Há uma inquietação militar com um presidente que desnuda as fragilidades morais e até educacionais da corporação, mas para que isso se torne uma conspiração, depois um golpe exigiria que as Forças Armadas tivessem uma estratégia para o país. Poderiam fazê-lo sem nada disso, mas seriam incapazes de criar um governo permanente como em 1964. Pelos seus atos registrados nos anos derradeiros da Nova República vimos apenas a predominância de interesses corporativos temperados por discurso antipetista.
Oposição
Se consideramos que o bolsonarismo é fascista, temos que situar em primeiro plano aquela que talvez seja a sua característica mais comum. Não é a mobilização de massas, o conluio com o capital monopolista ou o oportunismo absoluto. Ainda que essas e outras características possam fazer parte de qualquer movimento fascista. Quando se trata de um governo ocupado por fascistas o fato é que nenhum outro exibe tanta autonomia em relação às instituições do Estado.
Certamente sua autonomia é relativa. Mas jamais desprezível. Muitas vezes é decisiva. Quem possui aquelas 10 condições elencadas acima não parece nem frágil e nem perdido. As centrais sindicais seguem emudecidas, as mobilizações de rua impossíveis devido à quarentena e uma esquerda extraparlamentar saiu do jogo provisoriamente depois das jornadas de junho de 2013 e das lutas secundaristas de 2015.
Há, por outro lado, uma experiência da juventude acumulada, uma crescente insatisfação social e, neste início de 2020, uma retomada da iniciativa da classe média progressista e o silenciamento da reacionária; existe condenação internacional do governo; o afastamento dos seus ex-aliados oportunistas; e os efeitos de médio prazo da pandemia poderão reforçar a defesa do investimento público e da solidariedade social.
Que fazer?
Formar uma frente de esquerda, pedir a renúncia do presidente, propor impeachment, cassação da chapa, anulação das eleições e restabelecimento dos direitos políticos de Lula é melhor que não fazer nada. Mas imediatamente qualquer saída seria meramente formal, ainda que pudesse abrir uma brecha de novas lutas.

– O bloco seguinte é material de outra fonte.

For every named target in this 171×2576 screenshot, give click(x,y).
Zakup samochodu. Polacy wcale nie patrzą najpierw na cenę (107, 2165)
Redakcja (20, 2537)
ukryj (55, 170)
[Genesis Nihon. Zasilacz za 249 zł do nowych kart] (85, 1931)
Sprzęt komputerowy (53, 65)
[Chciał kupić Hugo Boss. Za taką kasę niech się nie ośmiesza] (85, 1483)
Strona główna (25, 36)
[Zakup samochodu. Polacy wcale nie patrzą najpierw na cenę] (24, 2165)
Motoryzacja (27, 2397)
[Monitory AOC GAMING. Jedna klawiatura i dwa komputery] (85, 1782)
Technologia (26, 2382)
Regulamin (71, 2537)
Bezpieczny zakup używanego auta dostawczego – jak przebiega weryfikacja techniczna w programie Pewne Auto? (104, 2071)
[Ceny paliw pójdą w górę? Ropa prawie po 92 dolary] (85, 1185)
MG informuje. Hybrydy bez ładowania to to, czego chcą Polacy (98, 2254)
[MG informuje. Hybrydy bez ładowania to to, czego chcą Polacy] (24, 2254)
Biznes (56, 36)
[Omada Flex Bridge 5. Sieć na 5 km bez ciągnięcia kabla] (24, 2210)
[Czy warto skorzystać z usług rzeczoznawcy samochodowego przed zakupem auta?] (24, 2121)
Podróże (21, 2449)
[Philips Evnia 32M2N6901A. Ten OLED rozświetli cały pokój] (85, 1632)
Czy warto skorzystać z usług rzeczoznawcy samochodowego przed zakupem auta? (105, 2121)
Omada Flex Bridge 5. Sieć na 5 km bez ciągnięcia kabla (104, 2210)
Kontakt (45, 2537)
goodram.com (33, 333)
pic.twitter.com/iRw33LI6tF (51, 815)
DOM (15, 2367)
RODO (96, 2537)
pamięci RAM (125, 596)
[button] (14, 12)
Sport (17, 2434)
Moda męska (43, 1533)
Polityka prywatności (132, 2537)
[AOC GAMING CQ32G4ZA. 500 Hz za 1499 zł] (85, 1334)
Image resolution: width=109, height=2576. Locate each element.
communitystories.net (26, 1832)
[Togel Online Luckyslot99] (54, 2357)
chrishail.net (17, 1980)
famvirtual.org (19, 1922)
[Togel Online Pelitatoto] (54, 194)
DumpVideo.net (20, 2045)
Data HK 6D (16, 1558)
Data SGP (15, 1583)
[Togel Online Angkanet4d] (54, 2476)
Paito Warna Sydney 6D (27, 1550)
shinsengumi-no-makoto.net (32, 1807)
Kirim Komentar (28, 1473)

Uma real mudança da política econômica só parece provável no médio prazo, numa previsão otimista. Por isso, para que a esquerda esteja preparada para intervir de modo independente numa mudança de governo, seja no curto ou médio prazo, há uma série de ações a serem feitas no quotidiano. Seu desafio é vincular-se à nova classe trabalhadora e reconstituir-se enquanto alternativa popular. Como?

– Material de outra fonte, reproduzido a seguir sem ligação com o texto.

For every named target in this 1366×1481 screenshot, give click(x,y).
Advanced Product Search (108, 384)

Nesse quesito são as pessoas na frente de luta que têm a melhor avaliação. Porque a análise fria das impossibilidades do momento também não pode ser um pretexto para que os partidos de esquerda não façam nada, não proponham nada e fiquem à espera do fim do mandato do presidente com a ilusão de que seu desgaste o inviabilize nas próximas eleições. Se ele sobreviver no primeiro mandato é provável que obtenha um segundo. A militância precisa ter o que dizer aqui e agora.
No plano imediato a palavra de ordem “Fora Bolsonaro e sua política”, como quer que ela venha a ser formulada, é um imprescindível meio de agitação. Ela não deve ser acompanhada de ilusões. Mas também não pode ser adiada pelo freio de mão puxado daqueles que só pensam nas próximas eleições municipais.

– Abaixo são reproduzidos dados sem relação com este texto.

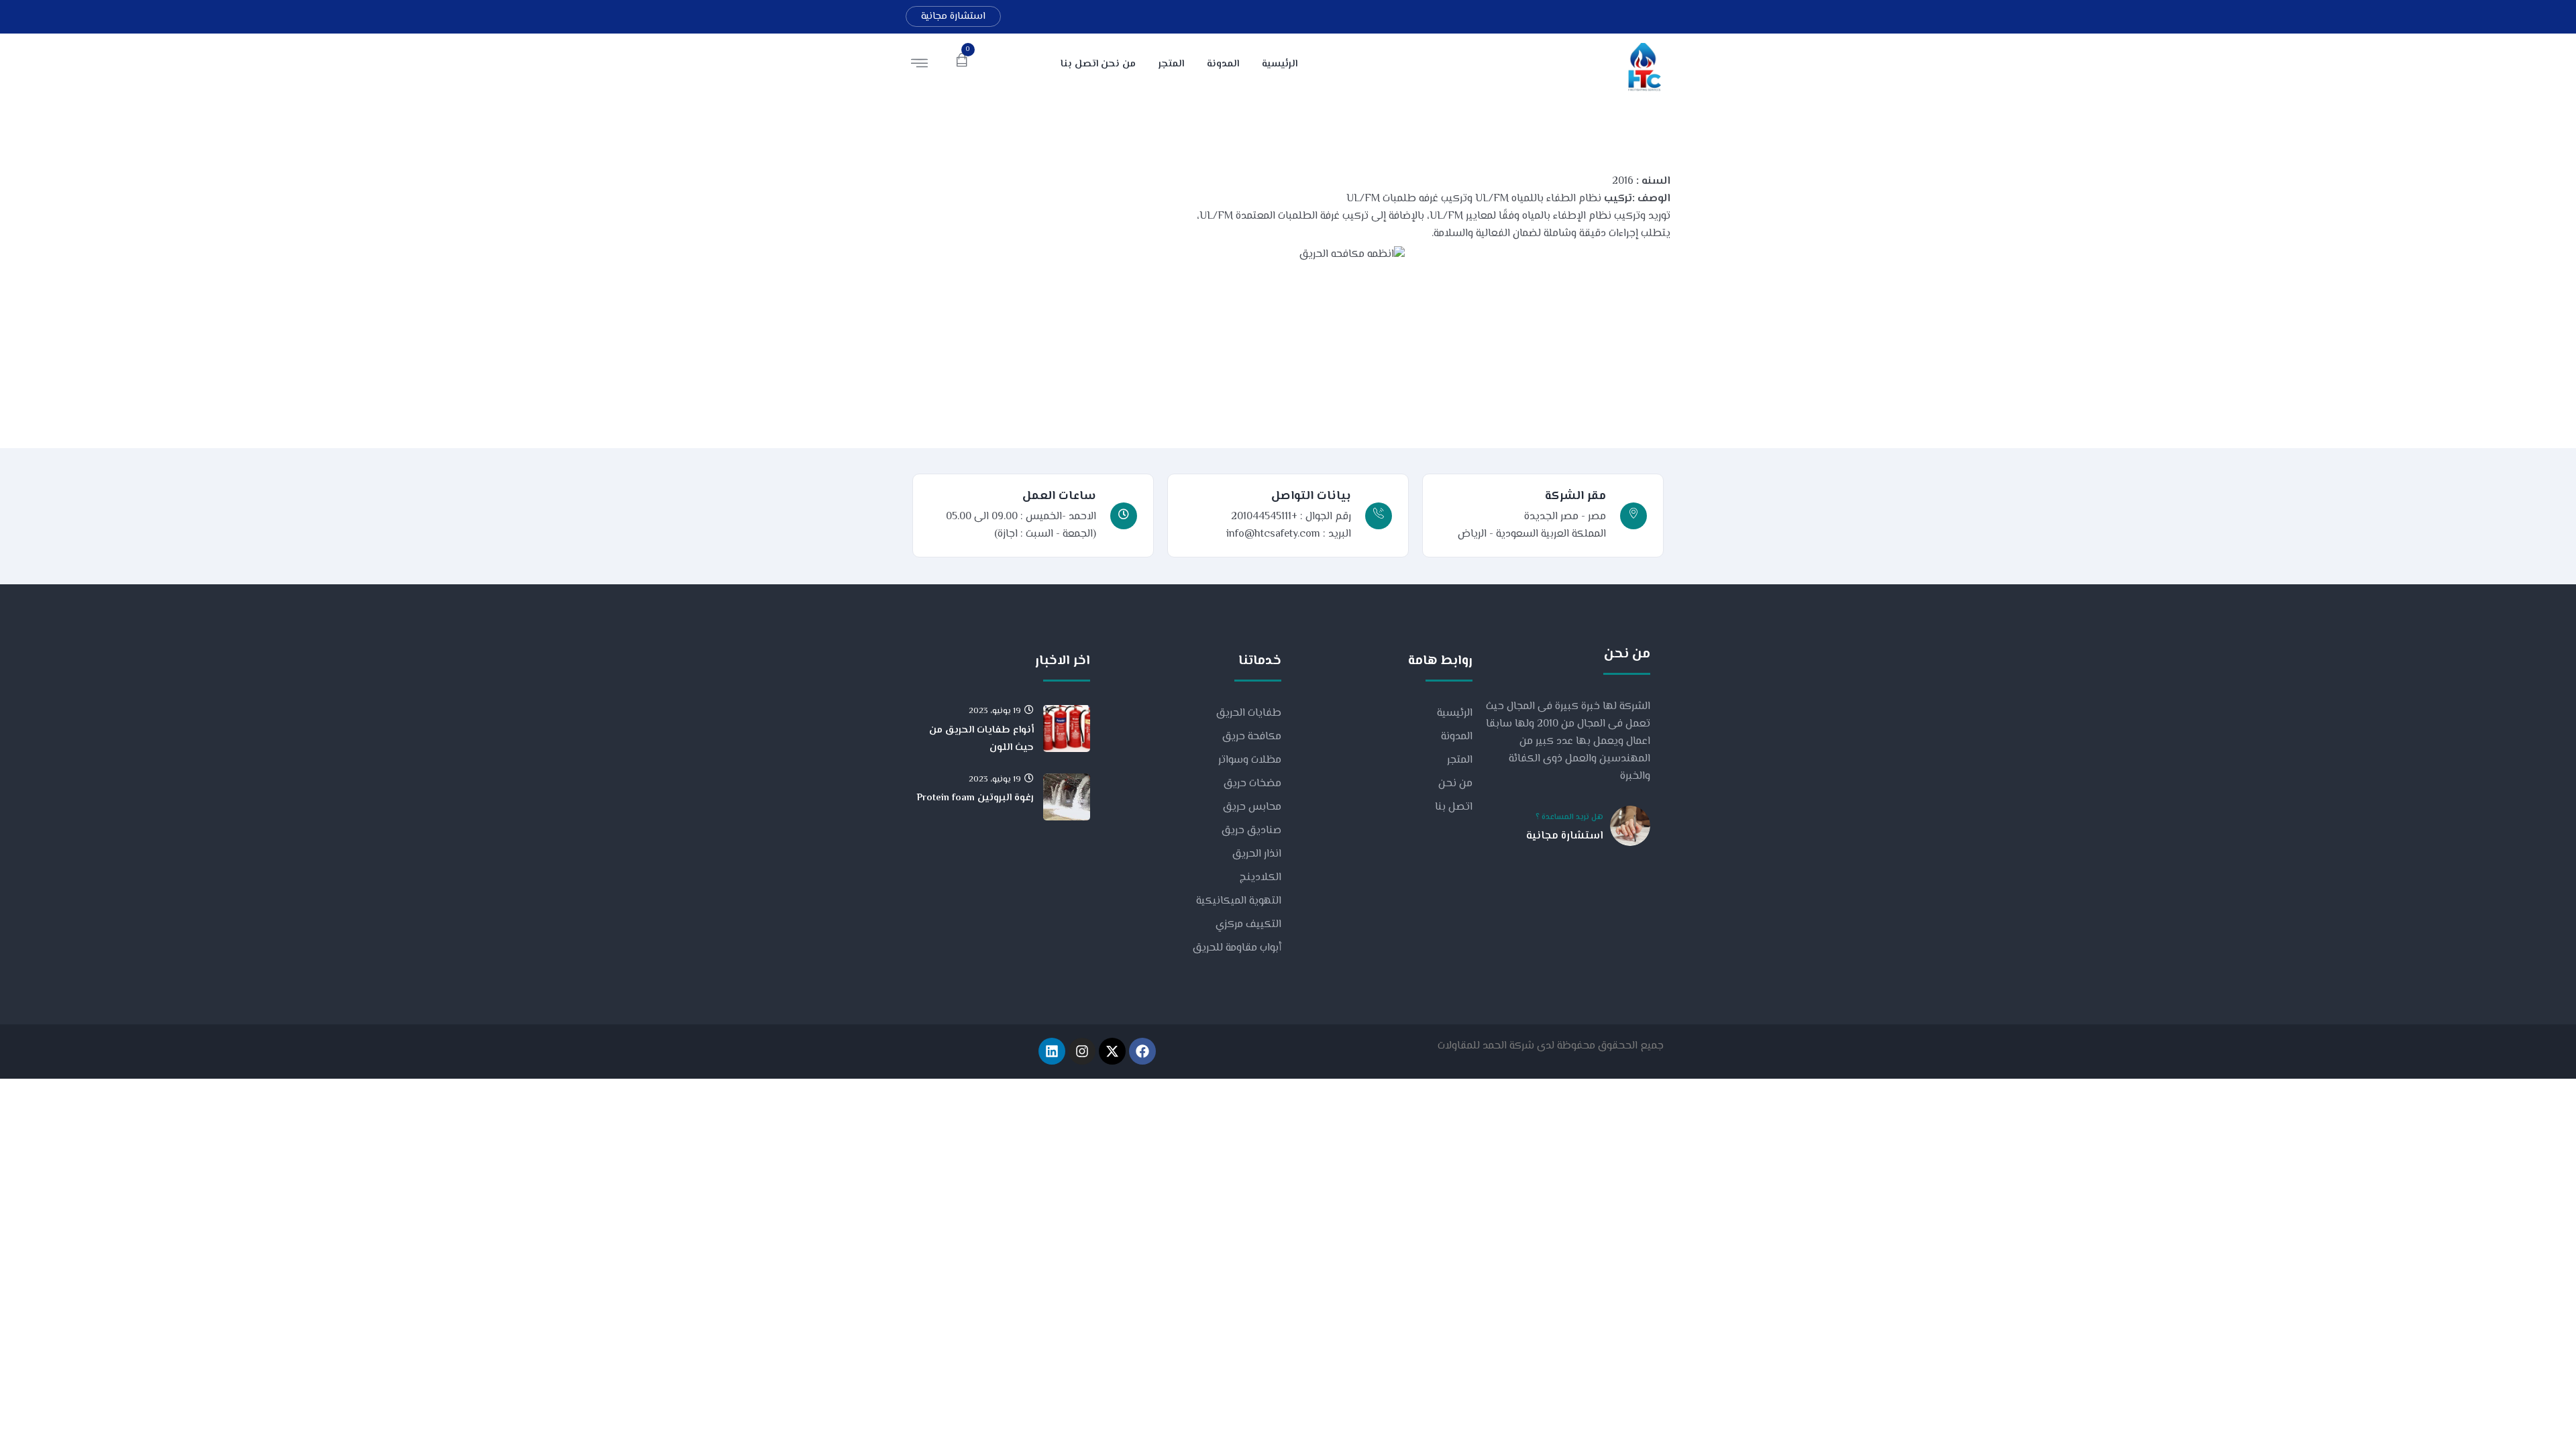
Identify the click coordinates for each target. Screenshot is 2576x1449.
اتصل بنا (1453, 807)
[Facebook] (1142, 1051)
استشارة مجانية (953, 16)
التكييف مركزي (1248, 924)
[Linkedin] (1051, 1051)
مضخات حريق (1252, 783)
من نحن (1455, 783)
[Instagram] (1082, 1051)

A esquerda reformista ou revolucionária sempre precisou de uma massa crítica que diante do inesperado conseguisse intervir para mudar o sentido da conjuntura. Para formá-la é necessário ter estratégia, programa, tradição de lutas e reconhecimento popular. Mas acima de tudo esperança.
*Lincoln Secco é professor do Departamento de História da USP.